“Eestlased” — Part Two

The following blog entry has been republished here courtesy of Itching for Eestimaa. Part one of this entry can be read here.

What is the defining attribute of a northern country? Social capital? Gender equality? Personal happiness? No. The defining characteristic of northern countries is the cold. Supposedly it is 10 below outside. All I know is that Kuperjanovi Street in Tartu might as well cross the face of the moon.

The cold wrestles with you. Your fingers and toes burn with blue, every digit succumbing to the pain. Your teeth chatter and your eyes glaze over, but that’s nothing compared to your chest, which shakes and rattles like a busted carburetor. It’s brutal what the cold does to you. People wonder why Estonians seem so immune to it all. There’s a reason for it; every winter they fight a personal war with winter, beset by a hostile climate that seems bent on eradicating all signs of life from the face of the earth.

The Estonians have a saying: there is no such thing as the wrong weather, only the wrong clothes. Well, gloves, hat, scarf, thermal wear — it’s really nothing up here at night. Your fingers atrophy and your eyes hollow out and your chest shakes in anger as it tries to adjust to the temperature. And then to make it worse, you notice an Estonian guy parading down the street without a hat on, or the sight of an Estonian gal in a short skirt taking money from an ATM, oblivious to her environment. Estonians are fashionable people, you see. They don’t let little things like Arctic temperatures stand between them and looking good.

There are only a handful of remedies for this kind of weather. One’s alcohol. Another’s chocolate. I’ve been leaning on chocolate. Supposedly, it fires up the neurons. All I can say is, fire away! Chocolate. It keeps you moving. It quickens your pace while you do yard work. But I ate 200 grams of it the other day in one helping and it went right through me. I even ate more. No effect. I’ve eaten so much chocolate recently I have had to compensate by joining a gym. And in the gym I found a third remedy for the cold: a sauna.

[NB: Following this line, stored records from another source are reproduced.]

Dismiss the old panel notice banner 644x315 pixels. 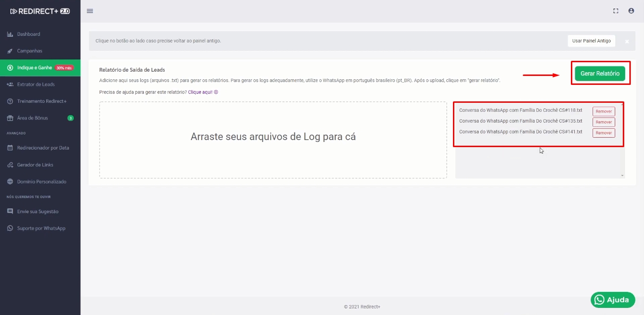[627, 41]

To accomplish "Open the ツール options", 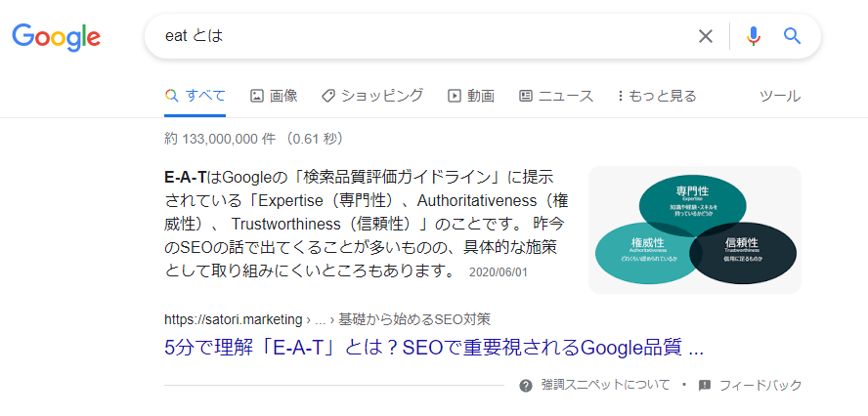I will (x=779, y=96).
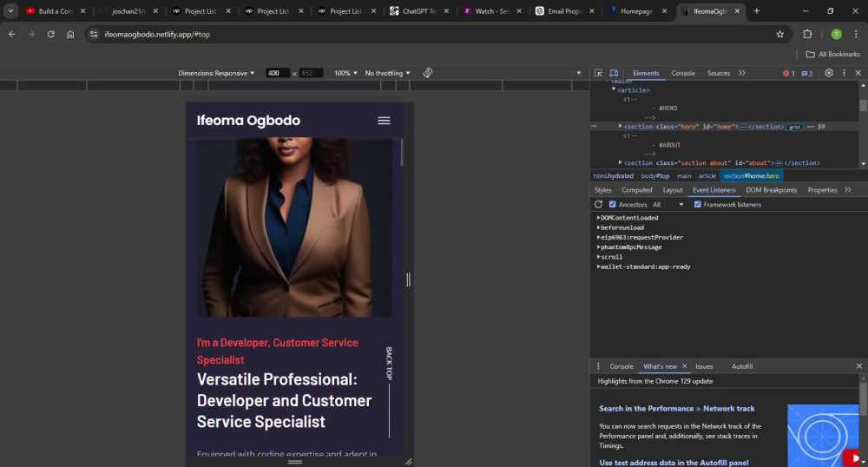The width and height of the screenshot is (868, 467).
Task: Open the hamburger menu on the mobile page
Action: coord(384,121)
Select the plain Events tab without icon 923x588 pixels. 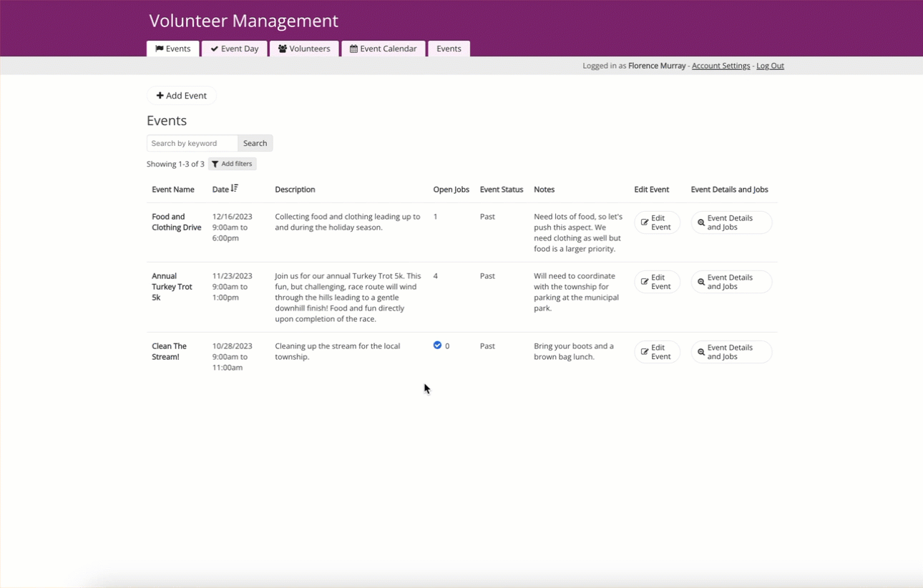[449, 49]
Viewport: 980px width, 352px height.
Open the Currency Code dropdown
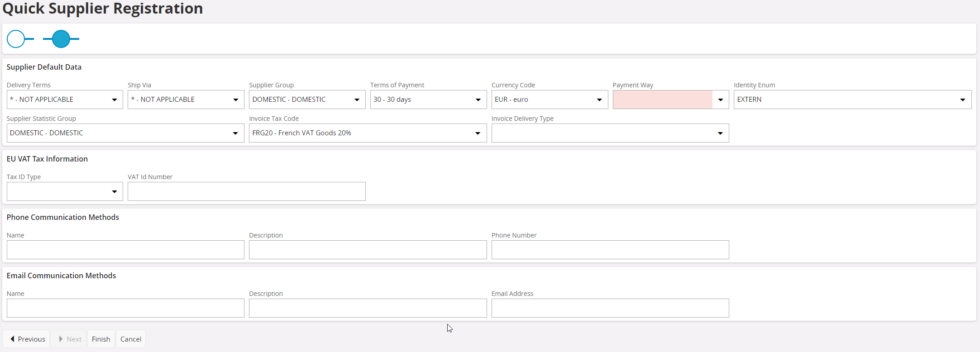[549, 100]
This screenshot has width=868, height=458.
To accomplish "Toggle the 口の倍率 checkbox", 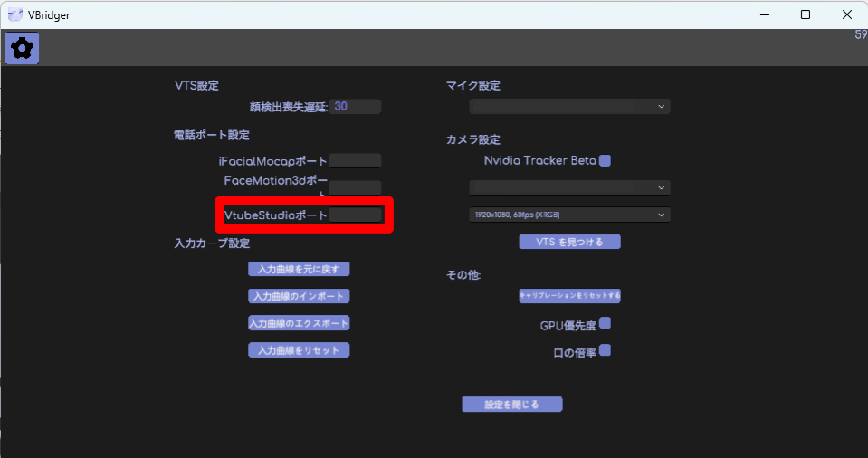I will click(x=606, y=350).
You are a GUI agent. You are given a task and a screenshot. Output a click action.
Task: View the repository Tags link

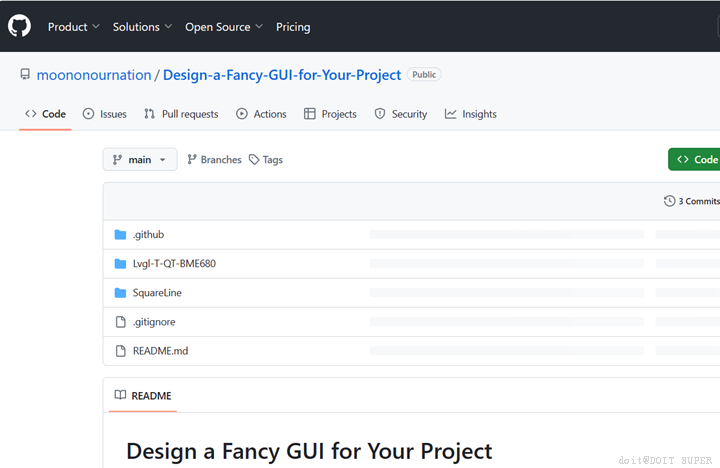[x=266, y=160]
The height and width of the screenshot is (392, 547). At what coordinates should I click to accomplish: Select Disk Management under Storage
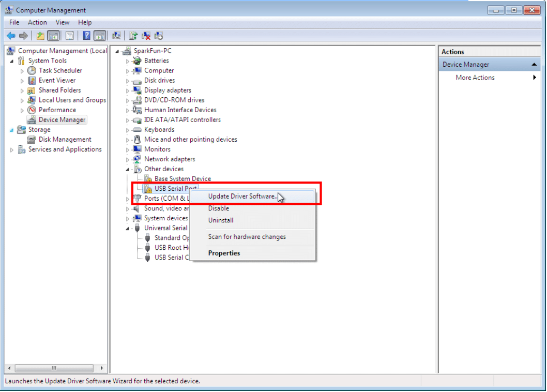65,140
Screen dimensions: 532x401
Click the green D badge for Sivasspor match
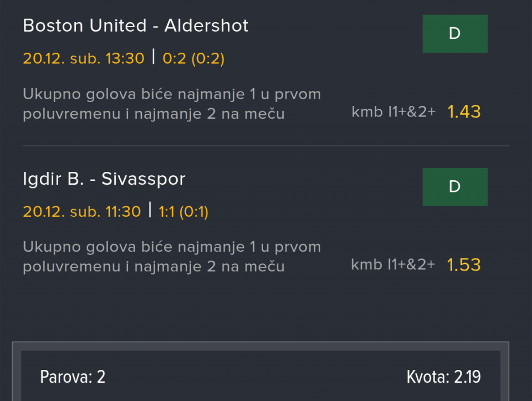click(454, 187)
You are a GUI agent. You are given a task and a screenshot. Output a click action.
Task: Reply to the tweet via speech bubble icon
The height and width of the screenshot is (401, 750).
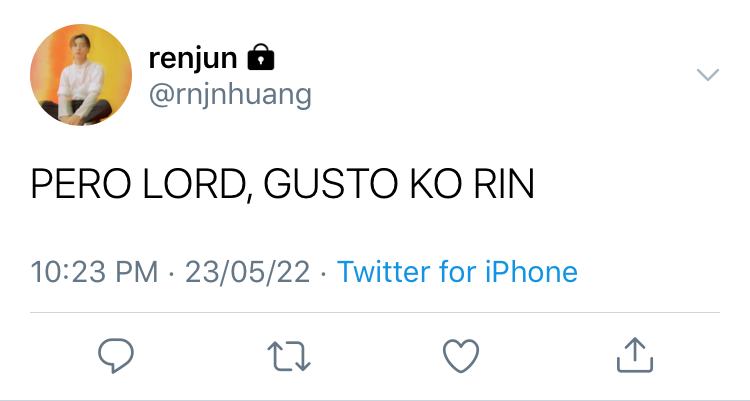[116, 355]
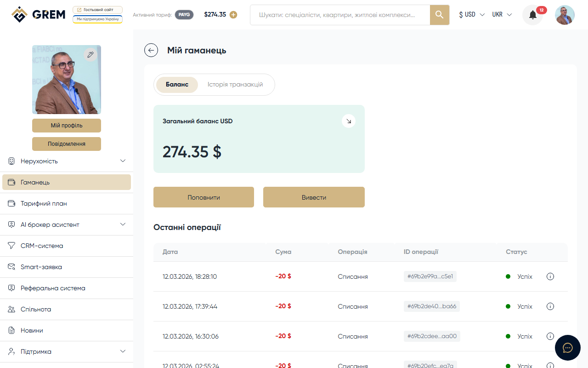The image size is (588, 368).
Task: Open the UKR language dropdown
Action: tap(502, 15)
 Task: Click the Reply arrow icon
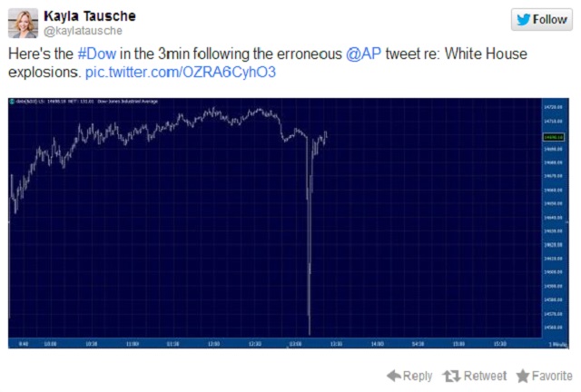[392, 376]
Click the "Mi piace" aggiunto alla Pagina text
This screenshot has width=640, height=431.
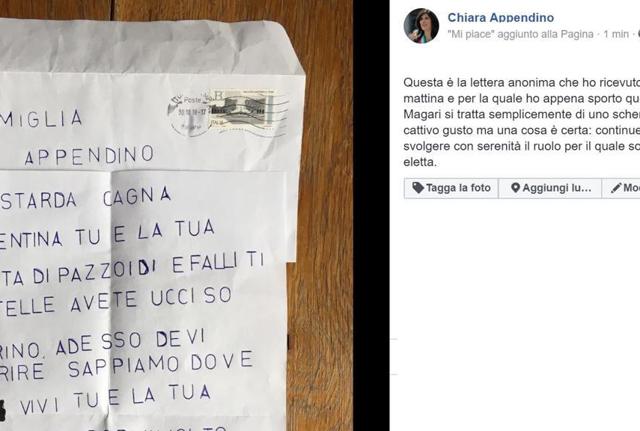click(520, 34)
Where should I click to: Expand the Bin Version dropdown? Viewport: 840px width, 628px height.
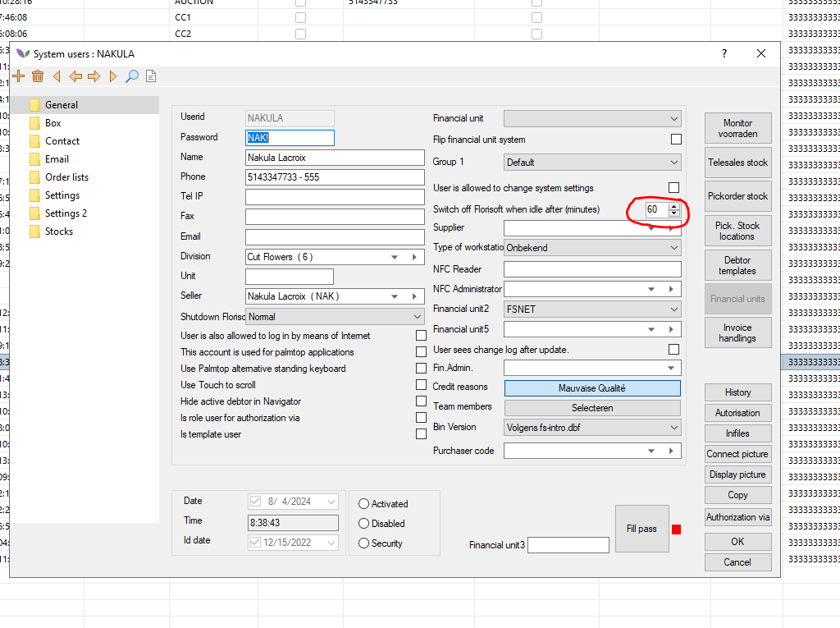[x=591, y=428]
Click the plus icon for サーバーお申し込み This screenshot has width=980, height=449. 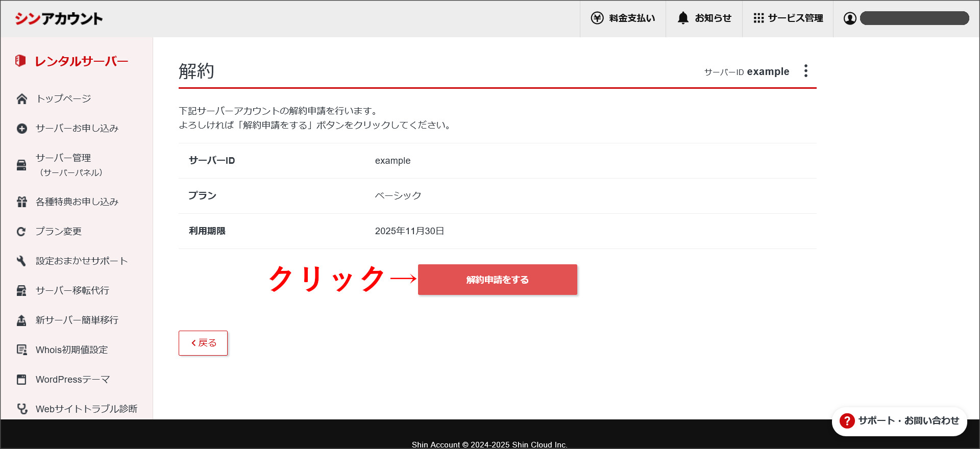click(21, 129)
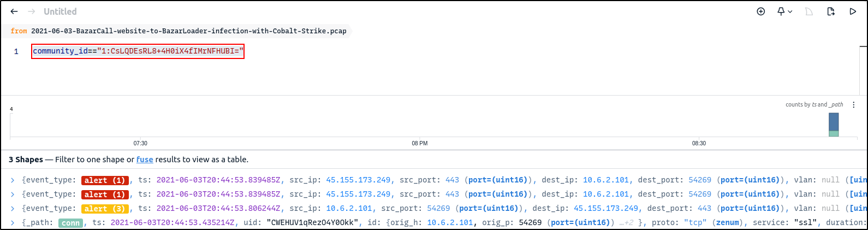Click the green 'conn' path badge
This screenshot has height=230, width=868.
[x=70, y=223]
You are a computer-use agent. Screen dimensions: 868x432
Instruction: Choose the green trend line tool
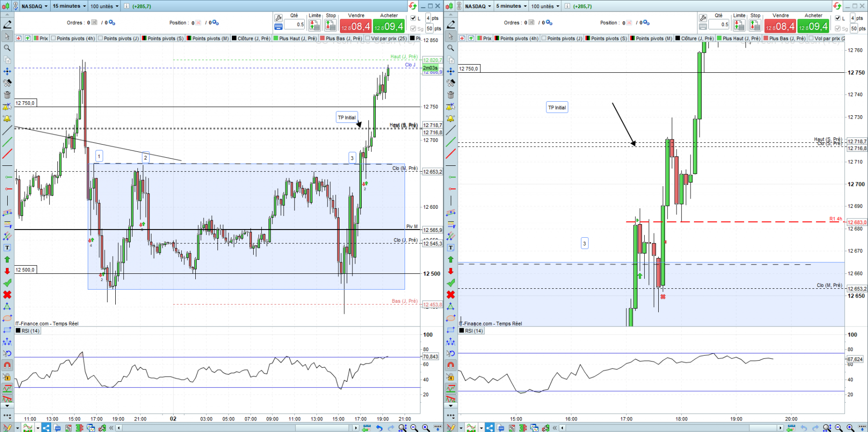tap(7, 142)
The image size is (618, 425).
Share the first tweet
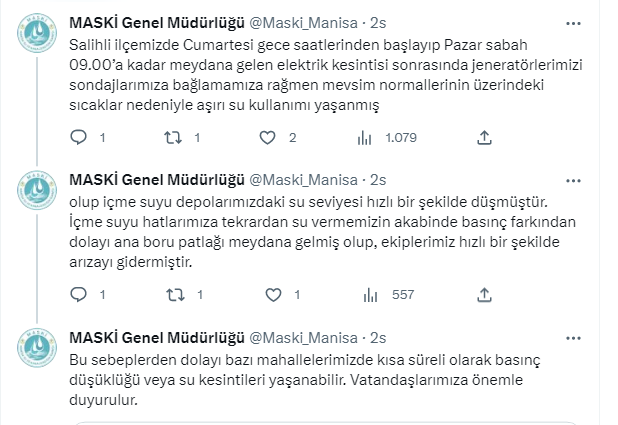(x=484, y=138)
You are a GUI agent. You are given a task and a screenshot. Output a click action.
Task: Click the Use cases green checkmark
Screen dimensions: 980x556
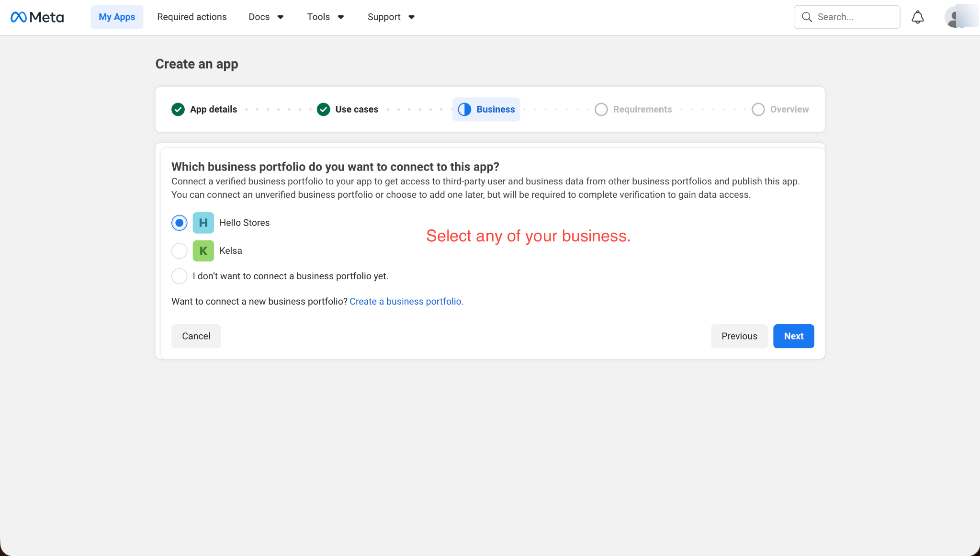coord(324,110)
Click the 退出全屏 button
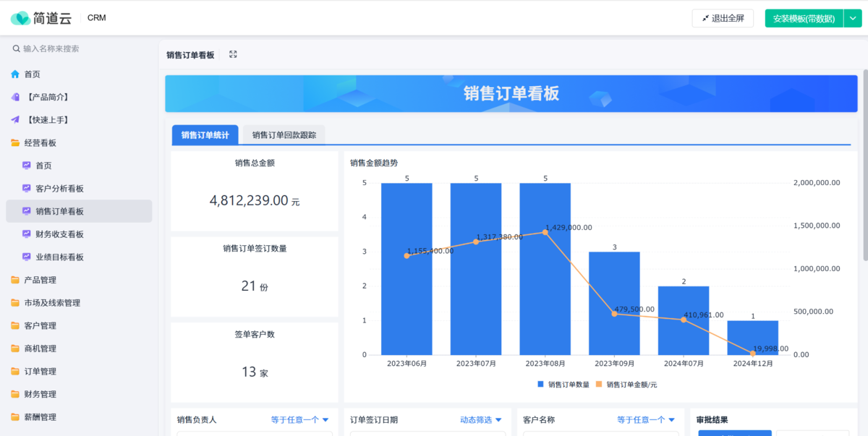Screen dimensions: 868x436 (x=723, y=18)

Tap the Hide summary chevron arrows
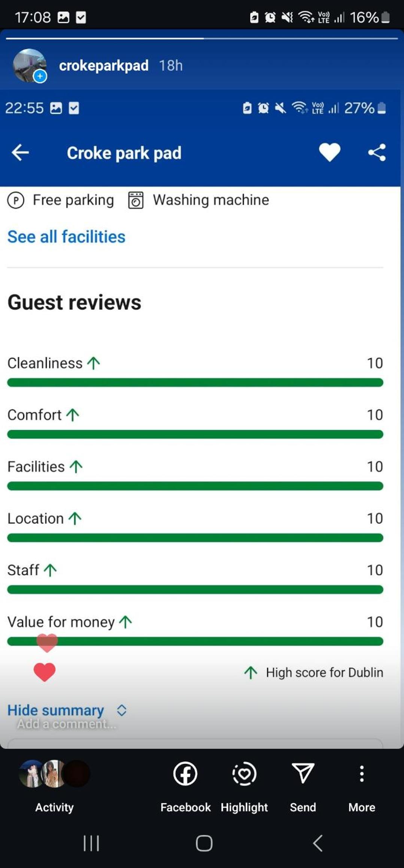tap(121, 710)
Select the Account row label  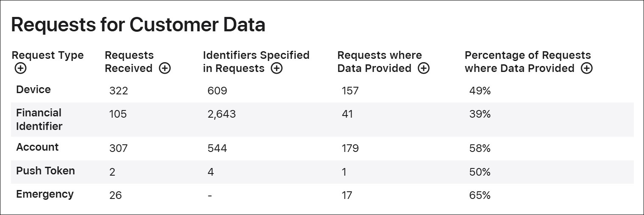pos(37,147)
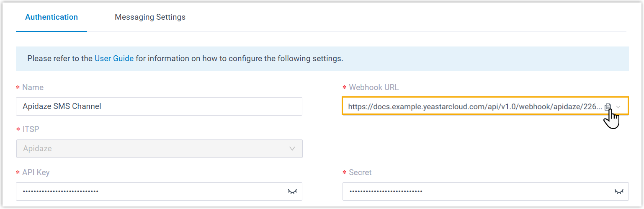Switch to the Messaging Settings tab
This screenshot has width=644, height=209.
(150, 17)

Saunas are magical places. They can cure any ache or pain. Broken arm? Go sit in the sauna awhile. It’ll heal more quickly. I always thought that saunas were just for fun, a sort of outdoor pub for woodsy drunks. I’ve come to learn that, during the winter at least, a long stew in the sauna is exactly what you need to defrost those frigid digits. You can cancel out the damage done by the northern climate in a sauna. By exposing yourself to extreme cold outside, and extreme heat in the sauna, you may finally arrive at a normal body temperature. Or so the logic goes.

But what of summer saunas? Now that’s interesting. If winter saunas are therapeutic, then summer saunas are like Woodstock. There’s nothing but nudity, lake swimming, and cool vibes, man. You sit there covered in sweat and silt, and feel as if you are truly one with nature, as if you should have moss for eyebrows and snails hanging from every appendage. In fact, after a co-ed sauna in the summer, it’s kind of hard to justify wearing clothes anymore. I mean, if you’ve already seen everybody in their birthday suit, and it’s hot out, then, what exactly is the point of wearing trousers?

One July day, I asked our friend Mart why people sauna in the summer. I told him I understood the rationale behind winter saunas, but wasn’t quite sure what purpose summer saunas served. It was hot already. Why get purposefully hotter? Could it be just for fun? No. There had to be some really good Estonian reason like, “It helps us work harder.”

Mart’s eyes bulged at the question as if to say Does not compute. In reality, he just repeated my words back to me. “Why do people sauna in summer?” I remember the puzzled expression on his face as he said it. He was stunned. I could have asked him why he breathes air or why he sleeps at night. But he might have actually had reasonable explanations for those activities. But why sauna in the summer, when it’s hot? What a silly question. Mart shot an odd look at me again, then took another sip of his beer. He never answered.